Muchas de estas casonas están hoy convertidas en museos. Así, la Casa de los Ortiz, bellísima eidificación de principios del siglo XIX, sirve de sede al Museo de Arqueología "Guamuhaya", y al de Arquitectura Trinitaria, donde se exhiben en perfecta oferta didáctica las formas en que los siglos fueron dando vida y relieve a la Villa. Los portalones inmensos, hechos como para dar paso a cíclopes, son otra de las características de la arquitectura de este lugar caribeño. La Plaza Mayor, escoltada en sus cuatro puntos cardinales por monumentos de diversas épocas y homogéneo sabor colonial, es única e inolvidable. Nosotros la vimos adornada, por sus cuatro esquinas, con grupos musicales y representaciones carnavalescas del pasado esclavista, cayendo en borrachera de sonidos y danzas el color y el frenesí de una cultura , la africana, trasplantada a esta isla americana.
En la impresionante Mansión Brunet, junto a la plaza, se encuentra el Museo Romántico de Trinidad. Allí se ofrece al viajero la posibilidad de recrear, con todo detalle, el ambiente y la forma de vivir de una acaudalada familia cubana de siglos pasados. Los muebles, las vajillas, los avalorios de paredes y tejidos dan una perfecta sensación de evocación. Ello ayuda aun mas a hacerse una idea de cuanto España llevó al nuevo continente, y de como en cada plaza, en cada edificio, en cada pueblo, quedó grabado el sello de una cultura que en América, sin embargo, tomó un nuevo aire y, haciéndose criolla, engendró una rica letanía de peculiaridades.
Todavía visitamos el Museo de Historia en honor a Alexander von Humboldt, el naturalista alemán que por dos veces recaló en Trinidad durante sus viajes universales.

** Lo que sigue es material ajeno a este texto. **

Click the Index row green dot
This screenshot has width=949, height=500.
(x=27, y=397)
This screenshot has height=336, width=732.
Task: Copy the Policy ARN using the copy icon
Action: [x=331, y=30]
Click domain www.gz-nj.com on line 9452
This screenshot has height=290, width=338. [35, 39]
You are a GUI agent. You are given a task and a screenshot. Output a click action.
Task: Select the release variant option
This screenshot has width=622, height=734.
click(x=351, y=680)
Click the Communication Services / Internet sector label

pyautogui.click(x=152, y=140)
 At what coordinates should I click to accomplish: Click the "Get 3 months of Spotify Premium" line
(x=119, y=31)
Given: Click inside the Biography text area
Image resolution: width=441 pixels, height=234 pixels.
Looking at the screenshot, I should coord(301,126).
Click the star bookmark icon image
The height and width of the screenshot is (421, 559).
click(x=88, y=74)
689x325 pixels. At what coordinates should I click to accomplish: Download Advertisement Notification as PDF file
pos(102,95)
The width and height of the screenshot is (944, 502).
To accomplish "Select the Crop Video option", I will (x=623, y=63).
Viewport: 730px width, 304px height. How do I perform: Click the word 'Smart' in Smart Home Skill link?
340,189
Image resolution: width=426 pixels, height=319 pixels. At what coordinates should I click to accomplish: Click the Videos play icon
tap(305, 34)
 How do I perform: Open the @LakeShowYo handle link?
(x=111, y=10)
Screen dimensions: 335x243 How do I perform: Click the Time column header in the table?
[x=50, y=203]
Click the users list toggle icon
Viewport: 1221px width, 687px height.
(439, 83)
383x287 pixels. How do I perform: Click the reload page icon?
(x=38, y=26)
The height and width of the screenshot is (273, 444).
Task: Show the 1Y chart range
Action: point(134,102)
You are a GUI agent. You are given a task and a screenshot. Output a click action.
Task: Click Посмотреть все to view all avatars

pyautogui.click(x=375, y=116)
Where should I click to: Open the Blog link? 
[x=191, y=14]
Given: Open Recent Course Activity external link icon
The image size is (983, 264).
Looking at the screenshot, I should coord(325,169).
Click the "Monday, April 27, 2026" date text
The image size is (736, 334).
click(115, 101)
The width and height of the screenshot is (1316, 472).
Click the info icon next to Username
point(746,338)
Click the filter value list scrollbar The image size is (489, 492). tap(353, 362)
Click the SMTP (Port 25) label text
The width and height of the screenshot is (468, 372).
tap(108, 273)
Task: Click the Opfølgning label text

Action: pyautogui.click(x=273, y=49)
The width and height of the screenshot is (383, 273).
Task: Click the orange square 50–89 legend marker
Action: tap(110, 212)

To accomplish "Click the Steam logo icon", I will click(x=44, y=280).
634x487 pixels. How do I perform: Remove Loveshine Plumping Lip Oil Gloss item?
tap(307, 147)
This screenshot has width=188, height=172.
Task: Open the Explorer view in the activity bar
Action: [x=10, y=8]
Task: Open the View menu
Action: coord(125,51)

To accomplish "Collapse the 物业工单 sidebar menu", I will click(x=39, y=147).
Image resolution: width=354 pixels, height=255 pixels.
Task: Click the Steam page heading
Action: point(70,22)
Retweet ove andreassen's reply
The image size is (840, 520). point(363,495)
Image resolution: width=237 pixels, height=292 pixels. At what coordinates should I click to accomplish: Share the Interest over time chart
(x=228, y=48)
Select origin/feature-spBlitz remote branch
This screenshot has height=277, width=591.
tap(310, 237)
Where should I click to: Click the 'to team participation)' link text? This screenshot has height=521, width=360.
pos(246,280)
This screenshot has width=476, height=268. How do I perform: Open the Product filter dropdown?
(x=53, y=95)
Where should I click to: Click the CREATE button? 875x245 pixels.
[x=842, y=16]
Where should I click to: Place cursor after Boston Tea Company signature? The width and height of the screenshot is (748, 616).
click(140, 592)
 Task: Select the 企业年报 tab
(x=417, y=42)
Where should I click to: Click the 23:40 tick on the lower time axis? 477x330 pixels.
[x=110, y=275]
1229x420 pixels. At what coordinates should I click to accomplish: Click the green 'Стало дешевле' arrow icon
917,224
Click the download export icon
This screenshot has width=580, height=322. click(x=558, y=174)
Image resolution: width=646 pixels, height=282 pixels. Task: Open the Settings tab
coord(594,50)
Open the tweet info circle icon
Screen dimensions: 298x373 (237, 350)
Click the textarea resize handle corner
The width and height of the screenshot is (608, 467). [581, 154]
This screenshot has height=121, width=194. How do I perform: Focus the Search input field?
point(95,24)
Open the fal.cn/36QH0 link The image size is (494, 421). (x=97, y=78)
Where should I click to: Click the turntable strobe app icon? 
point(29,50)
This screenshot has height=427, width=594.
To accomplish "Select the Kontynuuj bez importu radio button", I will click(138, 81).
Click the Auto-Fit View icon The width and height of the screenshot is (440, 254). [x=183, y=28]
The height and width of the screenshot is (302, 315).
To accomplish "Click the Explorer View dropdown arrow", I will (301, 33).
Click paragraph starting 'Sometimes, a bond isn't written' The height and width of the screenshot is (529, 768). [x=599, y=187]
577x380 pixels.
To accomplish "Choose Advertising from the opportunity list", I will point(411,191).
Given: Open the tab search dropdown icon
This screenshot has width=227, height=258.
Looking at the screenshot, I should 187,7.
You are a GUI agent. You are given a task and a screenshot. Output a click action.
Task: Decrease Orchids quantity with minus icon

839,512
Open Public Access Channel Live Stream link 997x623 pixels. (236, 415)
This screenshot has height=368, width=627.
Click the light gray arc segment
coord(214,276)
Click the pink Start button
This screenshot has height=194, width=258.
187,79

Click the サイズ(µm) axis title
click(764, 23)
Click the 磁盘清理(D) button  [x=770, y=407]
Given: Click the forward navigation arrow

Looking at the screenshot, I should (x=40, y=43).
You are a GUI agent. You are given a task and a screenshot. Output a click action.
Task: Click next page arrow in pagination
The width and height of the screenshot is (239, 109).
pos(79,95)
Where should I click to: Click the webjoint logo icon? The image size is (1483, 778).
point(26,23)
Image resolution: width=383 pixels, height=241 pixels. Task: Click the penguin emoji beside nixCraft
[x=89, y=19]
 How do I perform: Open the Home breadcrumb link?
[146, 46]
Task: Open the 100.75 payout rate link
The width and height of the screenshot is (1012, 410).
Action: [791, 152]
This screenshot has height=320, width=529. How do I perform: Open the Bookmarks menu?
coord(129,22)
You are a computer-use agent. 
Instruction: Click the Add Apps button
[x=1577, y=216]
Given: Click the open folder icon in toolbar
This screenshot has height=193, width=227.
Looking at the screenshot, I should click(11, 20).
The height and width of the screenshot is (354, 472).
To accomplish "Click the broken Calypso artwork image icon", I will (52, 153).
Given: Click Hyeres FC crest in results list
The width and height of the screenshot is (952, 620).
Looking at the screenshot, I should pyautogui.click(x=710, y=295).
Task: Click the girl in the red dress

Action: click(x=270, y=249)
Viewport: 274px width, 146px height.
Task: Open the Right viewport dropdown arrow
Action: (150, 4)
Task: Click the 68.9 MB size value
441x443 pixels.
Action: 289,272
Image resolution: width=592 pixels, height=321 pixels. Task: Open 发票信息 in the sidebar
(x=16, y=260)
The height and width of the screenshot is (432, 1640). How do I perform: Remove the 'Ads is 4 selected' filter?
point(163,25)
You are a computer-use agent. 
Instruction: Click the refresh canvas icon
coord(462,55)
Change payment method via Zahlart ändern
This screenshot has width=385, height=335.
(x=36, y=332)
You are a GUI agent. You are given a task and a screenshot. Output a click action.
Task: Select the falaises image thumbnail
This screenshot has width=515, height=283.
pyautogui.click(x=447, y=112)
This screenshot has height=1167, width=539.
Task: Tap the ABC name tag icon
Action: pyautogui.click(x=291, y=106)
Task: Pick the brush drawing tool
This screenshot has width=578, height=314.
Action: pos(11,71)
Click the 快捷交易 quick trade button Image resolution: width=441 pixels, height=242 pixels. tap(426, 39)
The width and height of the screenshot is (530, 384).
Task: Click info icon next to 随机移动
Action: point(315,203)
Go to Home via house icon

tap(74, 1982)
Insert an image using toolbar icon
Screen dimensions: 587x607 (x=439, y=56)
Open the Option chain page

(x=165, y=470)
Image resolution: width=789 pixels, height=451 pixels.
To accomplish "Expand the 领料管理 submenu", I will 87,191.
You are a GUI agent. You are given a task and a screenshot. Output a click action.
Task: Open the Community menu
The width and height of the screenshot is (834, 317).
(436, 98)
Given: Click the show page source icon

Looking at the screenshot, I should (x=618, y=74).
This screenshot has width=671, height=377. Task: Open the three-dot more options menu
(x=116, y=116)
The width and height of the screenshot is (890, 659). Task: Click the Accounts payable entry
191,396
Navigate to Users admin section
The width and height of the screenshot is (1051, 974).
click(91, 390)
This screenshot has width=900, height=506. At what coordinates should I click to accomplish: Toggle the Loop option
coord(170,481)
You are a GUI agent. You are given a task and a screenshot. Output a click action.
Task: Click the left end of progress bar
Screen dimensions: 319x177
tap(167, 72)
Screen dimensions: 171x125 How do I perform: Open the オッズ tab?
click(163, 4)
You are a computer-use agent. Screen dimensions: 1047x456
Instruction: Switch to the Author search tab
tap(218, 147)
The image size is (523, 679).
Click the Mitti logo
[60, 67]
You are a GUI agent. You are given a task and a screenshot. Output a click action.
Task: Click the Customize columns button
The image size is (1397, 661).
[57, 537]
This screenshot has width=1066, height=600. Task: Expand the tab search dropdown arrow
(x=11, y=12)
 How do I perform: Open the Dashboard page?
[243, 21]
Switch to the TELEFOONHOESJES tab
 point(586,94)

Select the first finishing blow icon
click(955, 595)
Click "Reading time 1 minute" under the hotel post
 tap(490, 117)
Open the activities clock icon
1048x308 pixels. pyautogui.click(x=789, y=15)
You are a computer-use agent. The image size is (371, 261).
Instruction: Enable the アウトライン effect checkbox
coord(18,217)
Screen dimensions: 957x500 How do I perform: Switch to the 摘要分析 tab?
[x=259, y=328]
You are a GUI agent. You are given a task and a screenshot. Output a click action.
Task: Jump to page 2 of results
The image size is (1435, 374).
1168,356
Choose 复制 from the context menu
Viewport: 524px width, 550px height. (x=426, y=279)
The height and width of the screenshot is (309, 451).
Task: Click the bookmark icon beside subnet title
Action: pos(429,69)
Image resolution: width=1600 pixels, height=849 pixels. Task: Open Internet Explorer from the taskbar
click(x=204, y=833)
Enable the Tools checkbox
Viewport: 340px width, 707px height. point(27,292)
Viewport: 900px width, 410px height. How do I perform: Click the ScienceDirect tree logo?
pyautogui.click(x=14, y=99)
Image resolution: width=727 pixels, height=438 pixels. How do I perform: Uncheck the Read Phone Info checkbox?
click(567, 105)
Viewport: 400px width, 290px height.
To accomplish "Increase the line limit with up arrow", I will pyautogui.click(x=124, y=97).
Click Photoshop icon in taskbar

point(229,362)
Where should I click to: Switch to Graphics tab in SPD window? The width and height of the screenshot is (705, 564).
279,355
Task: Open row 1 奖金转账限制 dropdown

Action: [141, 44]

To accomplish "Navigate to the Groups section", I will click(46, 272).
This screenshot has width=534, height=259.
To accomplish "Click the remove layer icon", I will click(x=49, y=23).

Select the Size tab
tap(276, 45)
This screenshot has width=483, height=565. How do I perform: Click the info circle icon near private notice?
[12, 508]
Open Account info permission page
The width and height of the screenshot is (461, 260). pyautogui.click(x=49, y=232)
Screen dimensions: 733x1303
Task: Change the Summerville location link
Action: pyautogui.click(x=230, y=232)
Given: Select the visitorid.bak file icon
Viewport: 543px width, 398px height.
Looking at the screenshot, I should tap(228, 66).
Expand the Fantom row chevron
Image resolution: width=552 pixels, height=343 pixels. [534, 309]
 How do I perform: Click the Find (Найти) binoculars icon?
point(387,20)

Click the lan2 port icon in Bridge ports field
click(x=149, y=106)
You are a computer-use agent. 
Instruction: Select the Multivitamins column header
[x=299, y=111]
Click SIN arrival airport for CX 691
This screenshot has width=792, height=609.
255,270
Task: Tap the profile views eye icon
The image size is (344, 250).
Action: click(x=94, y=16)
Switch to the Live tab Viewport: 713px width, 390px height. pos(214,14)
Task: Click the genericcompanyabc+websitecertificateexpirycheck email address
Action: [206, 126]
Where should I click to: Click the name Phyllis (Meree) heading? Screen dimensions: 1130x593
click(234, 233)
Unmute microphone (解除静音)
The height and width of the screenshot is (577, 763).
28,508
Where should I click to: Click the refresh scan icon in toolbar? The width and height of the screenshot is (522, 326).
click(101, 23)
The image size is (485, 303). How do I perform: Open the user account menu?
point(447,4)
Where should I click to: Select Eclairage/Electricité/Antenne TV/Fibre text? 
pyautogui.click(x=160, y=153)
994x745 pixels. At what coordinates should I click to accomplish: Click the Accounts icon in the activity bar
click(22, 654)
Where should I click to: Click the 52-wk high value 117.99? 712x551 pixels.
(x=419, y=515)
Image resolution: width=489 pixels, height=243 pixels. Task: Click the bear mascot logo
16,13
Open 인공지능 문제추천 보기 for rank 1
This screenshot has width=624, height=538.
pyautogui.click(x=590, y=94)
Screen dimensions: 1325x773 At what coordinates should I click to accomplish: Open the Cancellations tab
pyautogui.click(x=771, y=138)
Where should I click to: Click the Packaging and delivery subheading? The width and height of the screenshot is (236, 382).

Y en la Casa de la Nueva Trova tenemos la oportunidad de escuchar cuanto de investigación y tradición se funde en el cantar permanente del cubano. La admiración por las calles, por delante de los edificios, por los sorpresivos rincones que una torre de iglesia, o un aguador nos ofrecen, se multiplican a cada paso. Una comida en el Restaurante "Las Cuevas" degustando los tradicionales platos cubanos a base de frutas tropicales, "moros y cristianos" y suaves pescados del Caribe ponen el ideal contrapunto a esta excursión inolvidable, que termina, como casi todos los mediodías isleños, con una escandalosa y prieta tormenta que remoja la tierra y el aire, y refresca y agranda los paisajes”.
Ya se cansa el lector de moverse por África, por América. Tengo recuerdos de Asia, por supuesto, y de Europa, muchos. Tengo visiones de cien rincones inolvidables de España, y tengo, sobre todo, el espíritu aguijoneado por el deseo de salir de nuevo de viaje, de echarme a andar, a ver, a mirar más allá del horizonte. Ojalá pueda, de nuevo, tras el invierno que nos retiene en casa, salir a buscar esos caminos que van de Salamanca a La Alberca, de Frómista a Carrión, o de Estella a Eunate. Tú ya me entiendes.